維茂方には兵士三千人ばかりあり、諸任方は兵士千余人であったので、兵士の数ははなはだしく劣っていた。
そこで諸任は「この戦いは止めよう」と言って、常陸国に退いてしまった。維茂はこれを聞いて、「そうであろう。わしに手向かうことなど出来るわけがない」などと、数日間息巻いていたが、集まって来ていた兵士たちもしばらくは気炎を上げていたが、滞陣が長引いてきたので、それぞれ「所要あり」などと理由をつけて、皆本国に引きあげてしまった。
また、告げ口をしていた者たちも、「沢胯の君(諸任)は、つまらない者の告げ口によって無益な戦をすることは望まないでしょうし、軍兵の数も勝負になりません。またこの所領争いもつまらないことです。沢胯の君は、『常陸と下野の辺りを行き来しよう』と言っているらしです」などと、調子の良いことを言うし、「無事に自分の国に帰ろう」と思っている連中も口々に余五(維茂)に言い聞かせたので、余五も、「そうであろう」と思って、軍平を皆帰し、気を緩めていた。

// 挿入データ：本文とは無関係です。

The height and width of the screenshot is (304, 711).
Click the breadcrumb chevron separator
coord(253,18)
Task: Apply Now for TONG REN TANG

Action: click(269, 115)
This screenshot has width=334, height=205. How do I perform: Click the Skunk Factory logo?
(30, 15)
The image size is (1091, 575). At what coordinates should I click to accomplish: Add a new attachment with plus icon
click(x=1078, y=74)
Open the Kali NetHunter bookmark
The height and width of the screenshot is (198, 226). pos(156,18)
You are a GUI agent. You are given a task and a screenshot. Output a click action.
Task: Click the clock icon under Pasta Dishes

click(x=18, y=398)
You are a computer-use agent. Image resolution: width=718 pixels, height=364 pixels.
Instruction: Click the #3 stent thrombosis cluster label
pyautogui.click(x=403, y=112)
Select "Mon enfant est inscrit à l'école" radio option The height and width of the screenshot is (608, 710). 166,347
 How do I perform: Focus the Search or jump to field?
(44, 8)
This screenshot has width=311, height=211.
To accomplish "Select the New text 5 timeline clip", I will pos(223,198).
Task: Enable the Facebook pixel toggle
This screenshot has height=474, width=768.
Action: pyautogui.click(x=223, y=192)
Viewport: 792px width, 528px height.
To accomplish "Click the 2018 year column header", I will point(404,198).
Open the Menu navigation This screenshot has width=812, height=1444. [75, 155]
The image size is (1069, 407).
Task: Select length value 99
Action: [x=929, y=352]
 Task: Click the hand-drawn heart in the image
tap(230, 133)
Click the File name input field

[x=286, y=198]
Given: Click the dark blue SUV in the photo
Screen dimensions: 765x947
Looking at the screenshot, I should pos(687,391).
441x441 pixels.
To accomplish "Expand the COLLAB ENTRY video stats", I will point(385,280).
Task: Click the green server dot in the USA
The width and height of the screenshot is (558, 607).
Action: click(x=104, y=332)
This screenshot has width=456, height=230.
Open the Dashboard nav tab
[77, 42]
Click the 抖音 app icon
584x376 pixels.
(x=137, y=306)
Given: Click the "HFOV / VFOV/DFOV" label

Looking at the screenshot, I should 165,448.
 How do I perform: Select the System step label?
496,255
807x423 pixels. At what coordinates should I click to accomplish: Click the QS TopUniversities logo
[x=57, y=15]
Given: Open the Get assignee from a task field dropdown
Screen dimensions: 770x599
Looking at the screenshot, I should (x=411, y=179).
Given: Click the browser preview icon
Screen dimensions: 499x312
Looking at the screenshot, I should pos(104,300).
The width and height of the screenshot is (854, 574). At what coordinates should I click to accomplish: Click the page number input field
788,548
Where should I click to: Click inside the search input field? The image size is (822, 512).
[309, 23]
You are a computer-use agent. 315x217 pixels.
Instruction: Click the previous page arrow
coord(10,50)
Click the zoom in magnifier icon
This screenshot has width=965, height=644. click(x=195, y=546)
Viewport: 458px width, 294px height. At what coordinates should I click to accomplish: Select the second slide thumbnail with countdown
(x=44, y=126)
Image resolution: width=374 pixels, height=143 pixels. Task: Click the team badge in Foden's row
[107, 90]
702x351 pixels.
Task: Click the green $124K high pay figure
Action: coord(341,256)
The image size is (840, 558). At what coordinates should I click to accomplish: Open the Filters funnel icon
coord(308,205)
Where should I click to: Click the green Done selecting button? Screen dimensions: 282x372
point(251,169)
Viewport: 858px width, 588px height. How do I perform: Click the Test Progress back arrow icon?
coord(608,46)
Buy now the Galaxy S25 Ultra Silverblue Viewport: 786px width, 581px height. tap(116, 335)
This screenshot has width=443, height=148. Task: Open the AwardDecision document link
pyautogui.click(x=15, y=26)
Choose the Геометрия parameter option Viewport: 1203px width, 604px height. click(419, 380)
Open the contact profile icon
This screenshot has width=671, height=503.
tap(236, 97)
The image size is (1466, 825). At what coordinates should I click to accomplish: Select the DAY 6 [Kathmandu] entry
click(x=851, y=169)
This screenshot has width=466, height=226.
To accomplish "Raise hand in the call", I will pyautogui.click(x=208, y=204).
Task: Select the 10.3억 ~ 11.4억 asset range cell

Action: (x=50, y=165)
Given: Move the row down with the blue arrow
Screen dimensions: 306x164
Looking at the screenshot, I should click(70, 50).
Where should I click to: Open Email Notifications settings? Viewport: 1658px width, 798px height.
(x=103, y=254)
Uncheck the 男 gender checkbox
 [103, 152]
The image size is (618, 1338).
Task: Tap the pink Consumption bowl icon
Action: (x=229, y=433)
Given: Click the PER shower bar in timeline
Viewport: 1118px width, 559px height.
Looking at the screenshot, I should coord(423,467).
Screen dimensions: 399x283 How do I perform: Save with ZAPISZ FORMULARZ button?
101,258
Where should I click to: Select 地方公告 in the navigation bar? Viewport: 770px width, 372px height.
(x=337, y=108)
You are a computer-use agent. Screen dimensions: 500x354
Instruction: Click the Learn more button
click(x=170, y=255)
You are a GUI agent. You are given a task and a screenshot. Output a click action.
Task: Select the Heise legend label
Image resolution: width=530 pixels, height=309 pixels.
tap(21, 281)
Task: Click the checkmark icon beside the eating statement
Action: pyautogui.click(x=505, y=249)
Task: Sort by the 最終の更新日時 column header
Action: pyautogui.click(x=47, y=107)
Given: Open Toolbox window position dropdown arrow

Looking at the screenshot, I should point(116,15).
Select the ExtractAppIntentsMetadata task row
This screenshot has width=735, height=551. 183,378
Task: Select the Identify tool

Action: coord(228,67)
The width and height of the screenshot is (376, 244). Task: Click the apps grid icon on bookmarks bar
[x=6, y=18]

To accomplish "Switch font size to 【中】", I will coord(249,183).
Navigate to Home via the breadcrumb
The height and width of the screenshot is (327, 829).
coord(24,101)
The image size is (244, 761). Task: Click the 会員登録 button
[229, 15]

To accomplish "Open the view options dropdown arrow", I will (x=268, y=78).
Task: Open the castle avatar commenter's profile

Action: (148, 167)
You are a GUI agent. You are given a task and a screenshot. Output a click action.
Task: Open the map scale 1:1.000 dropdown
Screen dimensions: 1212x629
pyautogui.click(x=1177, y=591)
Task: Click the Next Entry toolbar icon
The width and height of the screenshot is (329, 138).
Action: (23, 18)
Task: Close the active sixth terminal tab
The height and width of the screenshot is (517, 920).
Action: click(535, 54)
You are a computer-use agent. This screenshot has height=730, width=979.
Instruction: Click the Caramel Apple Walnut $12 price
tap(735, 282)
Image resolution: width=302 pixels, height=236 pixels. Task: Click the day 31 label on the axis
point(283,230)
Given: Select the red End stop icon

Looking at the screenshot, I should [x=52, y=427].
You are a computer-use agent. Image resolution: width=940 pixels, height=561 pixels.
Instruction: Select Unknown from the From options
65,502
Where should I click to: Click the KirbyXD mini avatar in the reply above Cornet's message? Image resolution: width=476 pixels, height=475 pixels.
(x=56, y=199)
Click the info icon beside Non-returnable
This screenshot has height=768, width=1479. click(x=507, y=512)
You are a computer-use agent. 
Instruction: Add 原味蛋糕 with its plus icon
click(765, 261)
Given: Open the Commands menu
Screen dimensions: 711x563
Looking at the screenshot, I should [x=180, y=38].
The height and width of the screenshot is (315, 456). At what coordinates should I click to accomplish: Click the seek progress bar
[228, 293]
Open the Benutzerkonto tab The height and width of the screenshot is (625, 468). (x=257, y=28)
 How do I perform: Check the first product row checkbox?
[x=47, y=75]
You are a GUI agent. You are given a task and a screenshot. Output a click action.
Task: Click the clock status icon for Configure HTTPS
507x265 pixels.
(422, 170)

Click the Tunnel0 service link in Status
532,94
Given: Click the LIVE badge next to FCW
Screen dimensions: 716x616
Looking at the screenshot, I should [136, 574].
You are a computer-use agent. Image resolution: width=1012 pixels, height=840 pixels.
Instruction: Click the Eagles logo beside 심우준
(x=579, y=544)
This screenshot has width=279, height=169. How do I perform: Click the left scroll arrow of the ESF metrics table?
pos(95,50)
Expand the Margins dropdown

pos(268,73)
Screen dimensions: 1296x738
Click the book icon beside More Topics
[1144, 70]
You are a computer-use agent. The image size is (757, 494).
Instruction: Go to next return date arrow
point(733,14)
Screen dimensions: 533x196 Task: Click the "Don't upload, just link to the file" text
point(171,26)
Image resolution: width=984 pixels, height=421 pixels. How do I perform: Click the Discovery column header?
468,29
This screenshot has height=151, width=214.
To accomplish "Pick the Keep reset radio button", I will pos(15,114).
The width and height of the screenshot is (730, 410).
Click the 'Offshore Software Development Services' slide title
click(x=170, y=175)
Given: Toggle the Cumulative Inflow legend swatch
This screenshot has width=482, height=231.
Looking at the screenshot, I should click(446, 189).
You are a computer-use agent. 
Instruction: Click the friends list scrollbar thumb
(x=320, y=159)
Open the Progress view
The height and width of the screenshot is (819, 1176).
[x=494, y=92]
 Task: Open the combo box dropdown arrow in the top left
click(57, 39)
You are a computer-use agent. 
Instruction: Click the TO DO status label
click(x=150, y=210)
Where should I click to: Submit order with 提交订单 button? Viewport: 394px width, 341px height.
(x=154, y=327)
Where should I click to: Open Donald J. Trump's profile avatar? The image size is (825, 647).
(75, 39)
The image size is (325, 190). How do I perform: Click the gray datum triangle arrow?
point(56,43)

すると、十月一日の頃に、丑時(ウシノトキ・午前二時頃)のころに、家の前の大きな池に集まっていた水鳥が、にわかに騒がしく飛び立つ音がしたので、余五ははっと目を覚まし、郎等たちを呼んで、「敵が攻めてきたに違いない。鳥がばかに騒いでいる。男どもよ、起きて戦仕度をせよ。馬に鞍を置け。櫓に登れ」など命じて、郎等の一人を馬に乗せ、「馳せ向かって様子を見てこい」と言って行かせた。
郎等はすぐさま返ってきて、「この南の野にどのくらいかは分かりませんが、おびただしい数の軍勢が真っ黒に散っていて、四、五町ほどの間に満ち溢れています」と報告した。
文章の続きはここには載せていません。